Monday, April 12, 2010

Don't You Know We're Riding on the Istanbul Express

We pulled into Istanbul yesterday after flying from Venice to Rome to the Istanbul airport, which is named after Turkey's favorite hero--you guessed it--or you should have anyway--Kemal Ataturk. If you come here, you will see his picture everywhere. On the money, on stamps, on signs, on pictures in restaurants. He is truly ubiquitous.

As I write this, sitting in our hotel. the Hotel Acra in Sultanahmet, right in the center of the historic district, I am listening to the call to prayer. It is very evocative, even though Turkey is a secular nation. You see everything here from women in the most modern clothes to women who are completely covered in black except for their eyes, although we were told that they are probably not Turkish but are usually visiting from Iran or other very strict Moslem countries. Still, hearing the call to prayer, even if many Turks don't go except on Fridays, does make the Turkish experience different from most of our other travels. Istanbul is also colorful, noisy, crowded, and the traffic is just as bad as we remembered it, especially when you are trying to cross the street or when, as often happens, you have to walk in the street.

We did a lot of walking today and the streets and sidewalks are uneven with lots of stone and brick. The steps in most places are uneven so you need to be very careful when you walk. There are also lots of cats around. That hasn't changed at all. I have refrained, so far, from taking too many cat pictures. But here are a couple.

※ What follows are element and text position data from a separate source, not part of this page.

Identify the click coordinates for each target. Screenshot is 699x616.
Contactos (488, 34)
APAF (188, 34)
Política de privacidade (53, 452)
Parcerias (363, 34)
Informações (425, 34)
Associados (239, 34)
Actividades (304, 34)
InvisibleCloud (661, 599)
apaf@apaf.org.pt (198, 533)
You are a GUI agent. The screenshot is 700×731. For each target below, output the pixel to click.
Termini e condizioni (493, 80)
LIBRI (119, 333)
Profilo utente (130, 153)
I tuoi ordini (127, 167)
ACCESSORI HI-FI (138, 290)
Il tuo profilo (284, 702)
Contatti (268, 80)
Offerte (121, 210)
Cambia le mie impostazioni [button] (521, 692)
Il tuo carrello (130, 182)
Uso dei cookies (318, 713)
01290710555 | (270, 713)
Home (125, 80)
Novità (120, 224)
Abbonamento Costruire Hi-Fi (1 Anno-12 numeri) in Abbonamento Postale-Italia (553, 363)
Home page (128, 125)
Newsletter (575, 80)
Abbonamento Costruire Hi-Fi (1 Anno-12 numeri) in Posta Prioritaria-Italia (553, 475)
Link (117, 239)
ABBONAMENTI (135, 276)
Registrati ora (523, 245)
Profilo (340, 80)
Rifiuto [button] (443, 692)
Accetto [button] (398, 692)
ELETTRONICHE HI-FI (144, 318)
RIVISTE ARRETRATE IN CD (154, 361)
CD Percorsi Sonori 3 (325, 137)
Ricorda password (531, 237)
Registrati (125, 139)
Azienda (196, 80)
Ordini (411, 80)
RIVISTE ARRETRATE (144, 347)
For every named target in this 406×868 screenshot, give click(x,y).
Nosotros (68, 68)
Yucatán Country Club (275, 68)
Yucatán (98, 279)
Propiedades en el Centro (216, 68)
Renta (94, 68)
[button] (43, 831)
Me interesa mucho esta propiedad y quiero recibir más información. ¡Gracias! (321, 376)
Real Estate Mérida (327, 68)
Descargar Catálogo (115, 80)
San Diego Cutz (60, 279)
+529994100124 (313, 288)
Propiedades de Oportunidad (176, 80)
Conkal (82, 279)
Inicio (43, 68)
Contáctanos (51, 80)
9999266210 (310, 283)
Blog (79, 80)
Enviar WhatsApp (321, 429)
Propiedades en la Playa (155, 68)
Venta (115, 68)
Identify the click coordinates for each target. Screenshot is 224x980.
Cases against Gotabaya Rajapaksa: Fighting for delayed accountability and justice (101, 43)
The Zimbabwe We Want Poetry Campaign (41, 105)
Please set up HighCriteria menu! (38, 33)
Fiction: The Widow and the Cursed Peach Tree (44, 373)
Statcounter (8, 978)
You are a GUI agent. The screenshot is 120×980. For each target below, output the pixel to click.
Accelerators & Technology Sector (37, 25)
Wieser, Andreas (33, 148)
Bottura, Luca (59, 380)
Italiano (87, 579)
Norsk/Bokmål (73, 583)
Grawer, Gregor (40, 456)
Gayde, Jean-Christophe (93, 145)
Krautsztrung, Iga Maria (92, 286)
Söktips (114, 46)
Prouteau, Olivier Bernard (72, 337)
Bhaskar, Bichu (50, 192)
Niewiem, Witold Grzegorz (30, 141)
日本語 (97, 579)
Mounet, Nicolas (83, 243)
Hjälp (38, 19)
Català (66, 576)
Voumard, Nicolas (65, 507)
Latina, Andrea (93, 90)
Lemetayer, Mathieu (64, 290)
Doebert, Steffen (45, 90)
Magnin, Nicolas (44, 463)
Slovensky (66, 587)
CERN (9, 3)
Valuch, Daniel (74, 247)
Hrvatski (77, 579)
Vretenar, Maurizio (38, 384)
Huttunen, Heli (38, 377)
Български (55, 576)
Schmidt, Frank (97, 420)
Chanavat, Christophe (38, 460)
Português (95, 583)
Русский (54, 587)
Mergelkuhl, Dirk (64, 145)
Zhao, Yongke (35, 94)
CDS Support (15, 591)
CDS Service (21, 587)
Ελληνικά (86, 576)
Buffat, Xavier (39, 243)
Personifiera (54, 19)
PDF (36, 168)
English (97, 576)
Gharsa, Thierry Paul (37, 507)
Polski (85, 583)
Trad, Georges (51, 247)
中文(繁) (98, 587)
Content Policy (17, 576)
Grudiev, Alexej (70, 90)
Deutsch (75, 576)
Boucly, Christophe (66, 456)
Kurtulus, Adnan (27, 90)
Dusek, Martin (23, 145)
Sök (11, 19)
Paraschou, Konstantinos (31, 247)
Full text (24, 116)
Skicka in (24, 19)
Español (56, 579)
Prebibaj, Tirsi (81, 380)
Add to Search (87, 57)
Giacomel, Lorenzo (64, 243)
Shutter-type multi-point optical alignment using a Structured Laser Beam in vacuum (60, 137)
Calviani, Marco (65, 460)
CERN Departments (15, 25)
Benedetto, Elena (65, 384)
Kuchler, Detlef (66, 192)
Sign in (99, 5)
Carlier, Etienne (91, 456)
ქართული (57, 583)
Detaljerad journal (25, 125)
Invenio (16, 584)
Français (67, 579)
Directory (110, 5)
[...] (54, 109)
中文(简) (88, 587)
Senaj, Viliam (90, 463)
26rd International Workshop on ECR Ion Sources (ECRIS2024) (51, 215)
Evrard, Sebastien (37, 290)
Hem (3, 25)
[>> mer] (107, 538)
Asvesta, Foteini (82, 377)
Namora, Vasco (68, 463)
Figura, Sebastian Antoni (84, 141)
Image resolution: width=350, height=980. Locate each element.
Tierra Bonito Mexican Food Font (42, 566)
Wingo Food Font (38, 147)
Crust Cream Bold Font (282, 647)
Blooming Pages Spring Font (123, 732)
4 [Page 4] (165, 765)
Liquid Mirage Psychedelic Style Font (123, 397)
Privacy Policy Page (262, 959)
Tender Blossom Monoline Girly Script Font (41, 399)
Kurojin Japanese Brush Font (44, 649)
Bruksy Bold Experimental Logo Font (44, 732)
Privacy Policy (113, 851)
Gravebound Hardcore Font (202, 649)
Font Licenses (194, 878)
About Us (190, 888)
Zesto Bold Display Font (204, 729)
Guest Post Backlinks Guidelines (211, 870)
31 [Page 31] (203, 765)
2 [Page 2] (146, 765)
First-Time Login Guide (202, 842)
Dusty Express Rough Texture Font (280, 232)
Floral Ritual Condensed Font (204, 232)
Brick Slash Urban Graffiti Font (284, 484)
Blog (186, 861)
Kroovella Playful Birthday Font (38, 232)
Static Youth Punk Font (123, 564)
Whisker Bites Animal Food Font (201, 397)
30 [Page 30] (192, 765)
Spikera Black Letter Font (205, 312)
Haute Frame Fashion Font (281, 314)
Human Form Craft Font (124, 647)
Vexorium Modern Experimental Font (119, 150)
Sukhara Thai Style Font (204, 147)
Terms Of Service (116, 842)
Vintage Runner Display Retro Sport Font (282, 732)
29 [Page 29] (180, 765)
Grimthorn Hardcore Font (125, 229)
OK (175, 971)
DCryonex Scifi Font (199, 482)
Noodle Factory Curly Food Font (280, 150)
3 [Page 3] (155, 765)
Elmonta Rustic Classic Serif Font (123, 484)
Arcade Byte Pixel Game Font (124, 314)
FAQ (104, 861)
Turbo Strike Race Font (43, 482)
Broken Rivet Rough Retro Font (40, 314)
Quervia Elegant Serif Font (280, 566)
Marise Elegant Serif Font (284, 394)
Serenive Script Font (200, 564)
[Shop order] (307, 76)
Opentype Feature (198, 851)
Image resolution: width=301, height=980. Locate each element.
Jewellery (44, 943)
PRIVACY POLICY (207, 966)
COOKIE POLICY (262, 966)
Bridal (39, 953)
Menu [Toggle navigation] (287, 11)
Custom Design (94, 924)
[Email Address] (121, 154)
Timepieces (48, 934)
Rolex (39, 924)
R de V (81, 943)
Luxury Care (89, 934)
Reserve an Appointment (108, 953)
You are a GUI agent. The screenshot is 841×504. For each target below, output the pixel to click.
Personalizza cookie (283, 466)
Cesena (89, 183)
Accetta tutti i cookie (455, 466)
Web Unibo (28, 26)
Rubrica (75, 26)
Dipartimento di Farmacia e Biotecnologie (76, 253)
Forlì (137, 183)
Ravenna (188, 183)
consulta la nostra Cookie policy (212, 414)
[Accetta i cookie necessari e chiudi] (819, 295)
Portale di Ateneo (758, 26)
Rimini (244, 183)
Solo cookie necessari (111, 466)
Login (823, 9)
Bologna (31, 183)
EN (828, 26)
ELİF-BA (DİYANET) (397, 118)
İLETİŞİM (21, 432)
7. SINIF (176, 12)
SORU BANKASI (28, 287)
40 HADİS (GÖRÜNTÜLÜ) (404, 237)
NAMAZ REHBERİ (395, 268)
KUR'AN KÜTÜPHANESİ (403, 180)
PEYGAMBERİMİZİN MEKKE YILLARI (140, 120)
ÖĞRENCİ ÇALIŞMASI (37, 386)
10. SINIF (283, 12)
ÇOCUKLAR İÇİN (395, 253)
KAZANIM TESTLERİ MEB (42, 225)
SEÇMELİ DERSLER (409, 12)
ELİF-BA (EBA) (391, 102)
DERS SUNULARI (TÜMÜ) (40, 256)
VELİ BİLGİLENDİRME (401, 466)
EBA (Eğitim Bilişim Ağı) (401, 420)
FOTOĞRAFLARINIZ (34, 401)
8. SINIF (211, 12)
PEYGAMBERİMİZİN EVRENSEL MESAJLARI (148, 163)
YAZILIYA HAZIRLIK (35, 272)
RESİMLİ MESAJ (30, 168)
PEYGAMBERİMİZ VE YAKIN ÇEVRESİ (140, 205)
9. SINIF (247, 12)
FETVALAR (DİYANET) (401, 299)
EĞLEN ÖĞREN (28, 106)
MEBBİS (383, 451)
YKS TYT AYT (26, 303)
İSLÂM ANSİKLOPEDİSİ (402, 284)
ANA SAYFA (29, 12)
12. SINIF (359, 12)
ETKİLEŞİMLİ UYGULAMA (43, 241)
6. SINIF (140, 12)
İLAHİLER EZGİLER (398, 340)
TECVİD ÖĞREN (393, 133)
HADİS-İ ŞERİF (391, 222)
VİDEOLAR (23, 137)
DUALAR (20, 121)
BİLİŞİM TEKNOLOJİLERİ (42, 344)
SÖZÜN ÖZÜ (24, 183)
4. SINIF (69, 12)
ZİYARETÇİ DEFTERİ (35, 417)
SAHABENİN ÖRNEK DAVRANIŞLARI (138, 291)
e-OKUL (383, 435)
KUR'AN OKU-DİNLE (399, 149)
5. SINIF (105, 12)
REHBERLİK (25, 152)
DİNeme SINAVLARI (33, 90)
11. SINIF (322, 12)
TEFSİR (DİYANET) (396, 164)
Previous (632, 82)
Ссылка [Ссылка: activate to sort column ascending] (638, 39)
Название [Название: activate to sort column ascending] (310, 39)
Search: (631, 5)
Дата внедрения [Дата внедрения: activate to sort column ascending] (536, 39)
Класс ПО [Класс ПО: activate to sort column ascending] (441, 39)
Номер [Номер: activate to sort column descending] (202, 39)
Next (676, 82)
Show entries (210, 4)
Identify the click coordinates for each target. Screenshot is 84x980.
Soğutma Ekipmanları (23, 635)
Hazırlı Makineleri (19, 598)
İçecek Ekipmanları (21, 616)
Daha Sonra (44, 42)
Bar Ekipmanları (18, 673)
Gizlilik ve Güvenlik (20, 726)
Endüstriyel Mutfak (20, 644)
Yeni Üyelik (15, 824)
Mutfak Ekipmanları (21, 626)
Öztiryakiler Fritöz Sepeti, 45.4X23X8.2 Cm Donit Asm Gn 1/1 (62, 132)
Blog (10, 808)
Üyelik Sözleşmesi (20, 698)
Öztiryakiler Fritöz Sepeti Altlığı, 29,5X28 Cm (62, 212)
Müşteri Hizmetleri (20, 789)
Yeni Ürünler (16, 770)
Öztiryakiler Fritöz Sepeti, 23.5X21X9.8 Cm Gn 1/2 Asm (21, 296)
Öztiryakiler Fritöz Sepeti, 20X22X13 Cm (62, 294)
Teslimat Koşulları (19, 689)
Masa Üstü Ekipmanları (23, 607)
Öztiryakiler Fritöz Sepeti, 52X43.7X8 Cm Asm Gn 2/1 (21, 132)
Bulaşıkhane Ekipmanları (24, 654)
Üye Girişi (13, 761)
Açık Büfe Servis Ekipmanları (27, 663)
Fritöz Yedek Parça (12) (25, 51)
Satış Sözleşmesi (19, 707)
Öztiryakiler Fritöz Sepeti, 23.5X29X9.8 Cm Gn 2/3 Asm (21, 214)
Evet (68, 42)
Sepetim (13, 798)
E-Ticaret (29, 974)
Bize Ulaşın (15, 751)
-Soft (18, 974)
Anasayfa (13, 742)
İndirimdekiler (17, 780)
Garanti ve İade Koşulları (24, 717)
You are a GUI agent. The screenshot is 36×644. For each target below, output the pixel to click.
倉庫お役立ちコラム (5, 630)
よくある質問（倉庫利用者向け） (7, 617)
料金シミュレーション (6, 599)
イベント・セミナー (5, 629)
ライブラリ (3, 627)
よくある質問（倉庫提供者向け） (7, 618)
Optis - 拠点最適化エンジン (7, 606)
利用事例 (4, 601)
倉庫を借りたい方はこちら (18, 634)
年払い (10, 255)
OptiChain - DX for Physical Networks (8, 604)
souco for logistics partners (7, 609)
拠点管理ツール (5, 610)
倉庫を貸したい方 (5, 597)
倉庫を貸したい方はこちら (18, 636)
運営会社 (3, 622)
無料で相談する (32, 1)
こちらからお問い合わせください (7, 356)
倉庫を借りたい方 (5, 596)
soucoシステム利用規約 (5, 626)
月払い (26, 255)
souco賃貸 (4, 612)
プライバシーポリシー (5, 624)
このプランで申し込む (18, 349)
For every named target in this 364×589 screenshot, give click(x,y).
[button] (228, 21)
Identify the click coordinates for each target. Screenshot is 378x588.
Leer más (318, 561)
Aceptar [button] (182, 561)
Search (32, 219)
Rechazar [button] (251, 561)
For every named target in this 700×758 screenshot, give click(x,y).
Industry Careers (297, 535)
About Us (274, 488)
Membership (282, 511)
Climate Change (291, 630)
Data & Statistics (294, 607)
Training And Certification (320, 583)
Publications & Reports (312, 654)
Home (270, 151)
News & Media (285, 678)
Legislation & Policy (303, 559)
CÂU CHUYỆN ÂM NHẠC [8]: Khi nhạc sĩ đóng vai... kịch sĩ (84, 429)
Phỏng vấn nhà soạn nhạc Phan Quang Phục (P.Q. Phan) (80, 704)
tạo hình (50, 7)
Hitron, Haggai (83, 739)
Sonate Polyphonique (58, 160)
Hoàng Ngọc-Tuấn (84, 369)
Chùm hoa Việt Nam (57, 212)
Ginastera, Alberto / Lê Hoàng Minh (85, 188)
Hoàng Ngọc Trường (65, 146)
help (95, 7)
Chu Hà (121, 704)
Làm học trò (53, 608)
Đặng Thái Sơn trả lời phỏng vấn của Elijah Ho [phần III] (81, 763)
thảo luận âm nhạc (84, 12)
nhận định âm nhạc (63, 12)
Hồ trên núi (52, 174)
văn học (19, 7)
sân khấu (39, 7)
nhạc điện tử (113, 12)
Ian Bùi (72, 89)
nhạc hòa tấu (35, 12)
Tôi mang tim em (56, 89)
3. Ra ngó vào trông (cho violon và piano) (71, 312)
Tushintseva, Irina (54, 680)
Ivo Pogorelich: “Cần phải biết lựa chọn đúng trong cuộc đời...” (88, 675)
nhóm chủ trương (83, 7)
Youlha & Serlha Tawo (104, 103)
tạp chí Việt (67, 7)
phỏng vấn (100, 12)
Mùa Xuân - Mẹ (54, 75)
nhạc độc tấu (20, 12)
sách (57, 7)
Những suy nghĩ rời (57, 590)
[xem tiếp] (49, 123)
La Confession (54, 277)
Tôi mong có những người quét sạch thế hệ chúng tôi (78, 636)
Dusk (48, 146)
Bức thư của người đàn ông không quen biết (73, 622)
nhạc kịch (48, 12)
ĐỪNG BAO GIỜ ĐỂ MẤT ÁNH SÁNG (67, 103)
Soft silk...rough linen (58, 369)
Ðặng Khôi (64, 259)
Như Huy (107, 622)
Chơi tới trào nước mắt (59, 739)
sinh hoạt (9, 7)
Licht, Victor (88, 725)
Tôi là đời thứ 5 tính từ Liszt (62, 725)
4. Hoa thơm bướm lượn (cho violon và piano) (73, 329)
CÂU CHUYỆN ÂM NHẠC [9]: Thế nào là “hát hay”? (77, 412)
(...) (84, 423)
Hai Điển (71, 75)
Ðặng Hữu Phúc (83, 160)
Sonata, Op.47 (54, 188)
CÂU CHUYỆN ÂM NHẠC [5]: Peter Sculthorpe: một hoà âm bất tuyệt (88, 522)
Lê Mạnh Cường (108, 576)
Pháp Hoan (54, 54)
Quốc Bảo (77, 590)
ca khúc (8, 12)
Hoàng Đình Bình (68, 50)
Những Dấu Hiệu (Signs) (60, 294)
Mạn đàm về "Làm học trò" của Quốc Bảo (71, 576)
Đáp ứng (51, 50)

We are enjoying the sights and sounds of a great city. I will have more about that in my next post. But I can say that the lokum (Turkish Delight) is great if you find the stuff that is made from honey instead of sugar--it doesn't come in the regular boxes--and the pomegranate tea is better than the apple tea that is usually pushed, although I really prefer regular tea either in a glass or in a cup. Just remember, if you come to Turkey, to use one third tea and two-thirds water or the tea will be too strong. But if, like me, you love eggplant and lamb, Turkey is a culinary paradise.